PAGE TEXT:
▬▬▬▬▬▬▬▬▬▬

In different ways, State of Play was as impressive. Beforehand, it sounded like a bad joke: a Hollywood remake of a beloved British TV series, with John Simm and David Morrissey replaced by Russell Crowe and Ben Affleck. But the film, as directed by Kevin Macdonald (The Last King of Scotland) and co-written by Tony Gilroy (Michael Clayton, The Bourne Trilogy), was a rich, intelligent political thriller in its own right.
Turkey of the Year
I wish I could give the wooden spoon to Transformers: Revenge of the Fallen, which was reprehensible in every conceivable way, but a film can't be classed as a turkey when it's made enough money to cover Third World debt. A more appropriate turkey would be The Boat That Rocked, even though it wasn't reprehensible in quite so many ways.
Richard Curtis has long been synonymous with British films that charm the world, so it was quite something when, after The Boat That Rocked sank in Britain, he had to change the title and cut 15 minutes before its release in America.
Surprise of the Year
Woody Allen devotees have a habit of hailing every one of his new films as a return to form, but the sun-kissed Vicky Cristina Barcelona really was the first in a decade that any of us could watch without wincing.
As a bonus, we also got Two Lovers, 2009's other triumphant Woody Allen. Strictly speaking, Allen had nothing to do with it, but it revolves around a neurotic, film-loving, Jewish Brooklynite (Joaquin Phoenix) who romances an unstable blonde shiksa (Gwyneth Paltrow), so it counts as honorary Woody.
Face of the Year
Strictly, the title ought to belong to Penelope Cruz. It was only a few years ago that she'd failed to break Hollywood, despite being Tom Cruise's arm candy. This year, she won an Oscar, and grew ever more goddess-like from Vicky Cristina Barcelona to Broken Embraces to Nine. But since she's had quite enough acclaim already, let's pass the gong to someone who needs it: Steve "The Lips" Kudlow. As his nickname suggests, he boasts quite a physog – he looks as if he's escaped from Where the Wild Things Are – and we saw plenty of it in Anvil! The Story of Anvil, Sacha Gervasi's hilarious yet weirdly touching documentary about a Canadian heavy metal band that has kept on keeping on for decades, despite being ignored for most of that time.

▬▬▬▬▬▬▬▬▬▬

ENTRIES:
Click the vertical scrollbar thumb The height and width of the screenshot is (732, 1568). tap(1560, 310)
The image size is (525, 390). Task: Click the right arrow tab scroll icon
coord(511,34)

▬▬▬▬▬▬▬▬▬▬

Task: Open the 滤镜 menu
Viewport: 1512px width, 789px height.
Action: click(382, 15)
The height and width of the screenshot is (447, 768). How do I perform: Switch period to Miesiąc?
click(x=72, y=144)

▬▬▬▬▬▬▬▬▬▬

REQUEST: Repeat word for word the part of the film review that begins with the words "As a bonus, we" and stops after "as honorary Woody.". The lines above are separate material that stands apart from the film review.

CORRECT ANSWER:
As a bonus, we also got Two Lovers, 2009's other triumphant Woody Allen. Strictly speaking, Allen had nothing to do with it, but it revolves around a neurotic, film-loving, Jewish Brooklynite (Joaquin Phoenix) who romances an unstable blonde shiksa (Gwyneth Paltrow), so it counts as honorary Woody.